Он просунул руку в знакомое отверстие в заборе, выдвинул щеколду и зашел во двор.
    
     Теперь понятно, все в этой части двора – дом, летнюю кухню и гараж – брат решил снести. Ступеньки у крыльца дома разбиты, сняты входные двери, кое-где в форточках не хватает стекол, разобрана крыша гаража и засыпана смотровая яма.
      
     Где-то в саду залаяла собака.
Там, за дощатой перегородкой, в новом доме спят его родные: брат с женой, два их сына и, конечно, мать. Он не стал никого будить.  Сняв мешок, прошелся, не зажигая свет, по комнатам старого дома, отыскал два свернутых матраца, расстелил прямо на полу и лег.
    
     Спал он беспокойно. Время от времени он неожиданно поднимал голову, вытягивал шею и, точно дикий зверь, то ли принюхивался к воздуху в комнатах, то ли прислушивался к отдаленным звукам, возникавшим в ночи.
    
     Утром он проснулся от детских криков и ударов мяча по стене дома. Видать, уже поздно, раз даже дети поднялись. Он встал, растер лицо и перешел в комнату, окна которой выходи¬ли во двор. Двое мальчишек, большеглазых, в одинаковых тем¬но-синих кофточках, с разницей в возрасте около двух лет, играя между собой, ссорились, явно запутавшись в подсчете забитых и пропущенных мячей.
    
     Он не решился выйти сразу, очевидно, боясь напугать детей своим неожиданным появлением. Мальчики били по стене дома изо всех сил, сбивая старую штукатурку, на них, сидя на стульчике под осенним негреющим солнцем, смотрела его постаревшая мать. Ее маленькое тело округлилось, едва умещаясь в старый халат, ноги в шерстяных чулках и неизменных калошах, на голове по-домашнему небрежно повязан платок. Лицо припухло, и от того казалось, что скулы заметно увеличились, отрешенный взгляд маленьких серых глаз безучастно следил за ребятишками.
    
     Через минуту он все-таки выступил за порог дома. Мальчики застыли, позабыв о мяче, а мать, видимо, желая вскрикнуть от радости, неожиданно для себя издала короткий болезненный стон. Он подошел к ней, молча опустился на землю и, положив голову на ее колени, сказал: «Я вернулся, мама». Она тихо заплакала, гладя его по волосам. Затем, с трудом пересиливая рыдания, наконец, произнесла:
      – Как же долго тебя не было, сынок!

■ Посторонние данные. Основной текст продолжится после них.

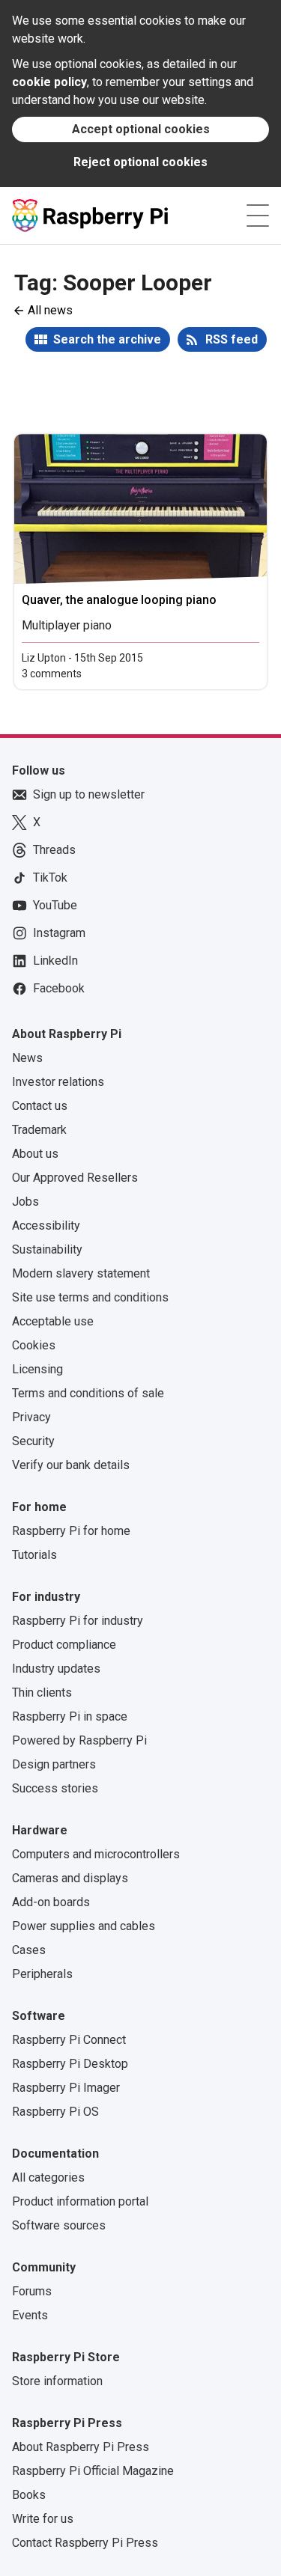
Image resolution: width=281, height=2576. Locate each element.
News (27, 1058)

Племянники, знавшие его только по рассказам и фотографиям, с криками: «Дядя Надир приехал!» – побежали в большой дом.
    
     Часа через два его брат с бойкой и улыбчивой женой накрывали стол из всего, что имелось в хозяйстве: курица, индейка, кролик, фрукты и салаты из овощей. Хотели сообщить всей родне о приезде Надира, но он настоял никого не звать, пусть только свои будут, сестра Зарема с мужем и довольно.
    
     За столом он больше молчал, был сосредоточен, на вопросы отвечал неохотно и односложно: «да, работал потихоньку», «имеется кой-какая семейка», «по-разному бывало», «об отце я не слышал. Долго в отъезде был, по делам. Узнал поздно».
    
     Зарема почти не изменилась: все такая же подтянутая, с пушистыми прежними ресницами, некогда изводившими завистью ее школьных подруг. Не скажешь, что у нее трое взрослых детей. Она говорила Надиру, не желая, конечно, его обидеть: «А мы от тебя отвыкли уже. Как будто ты и не наш. Когда умер отец, мы и не особенно-то тебя искали. Разослали только телеграммы по твоим старым адресам. Нет тебя и нет. А что делать? Где еще искать? За целый год, бывало, ни весточки. Пе¬ред людьми стыдно было».
    
     Брат Аскер лишь невпопад улыбался и под столом украдкой потирал натруженные руки. Он значительно перерос Надира, заметно возмужал, стал грубым голос, только густые, соломенного цвета волосы на голове, как и в детстве, были не очень аккуратно расчесаны. Он с особенной радостью воспринял возвращение Надира, но болезненный цвет лица и не совсем опрятный вид старшего брата смущали и даже огорчали его.
   
     После обеда они вдвоем вышли в сад. Раньше перед ним стояла мастерская отца, теперь ее не было. Аскер сказал, что мастерскую, как он видит, пришлось убрать. Мешала она ему. Инструменты перенес в подвал – у него огромный подвал в доме, – а все поделки отца и всякий хлам, что он таскал отовсюду для использования в хозяйстве, тоже выбросил.
    
     Надир с удивлением посмотрел на брата. Ну что он так на него смотрит? Выбросил и выбросил. Что теперь поделаешь? Да и на что они сдались?.. Ну, ладно, ладно, он может показать, где все это свалил. Только пусть он не учит его, как мать, что ему делать и как жить. Он очень просит. Хорошо? Надир молча прошел в сад.
    
     Лохматый черно-белый пес, сидевший на цепи под деревом, залаял на Надира с остервенением, задыхаясь от собственной злости. «Ну-ка, молчать, Барсик! – кричал на него Аскер, но он затихал лишь на мгновение, а потом с тем же усердием продолжал лаять на незнакомца. – Вообще-то, Барсик у нас благоравный пес. Не понимаю, что с ним. Ничего – привыкнет. Погоди-ка, он ведь должен тебя помнить. Барсик был у нас еще при тебе, правда, ему год было, когда ты уехал. Лайки живут самое большее лет четырнадцать, так что ему не так много осталось».
    
     Они сели на скамью под орешником. Аскер достал сигареты и признался, что при матери не курит. А он, Надир, как – не курит?    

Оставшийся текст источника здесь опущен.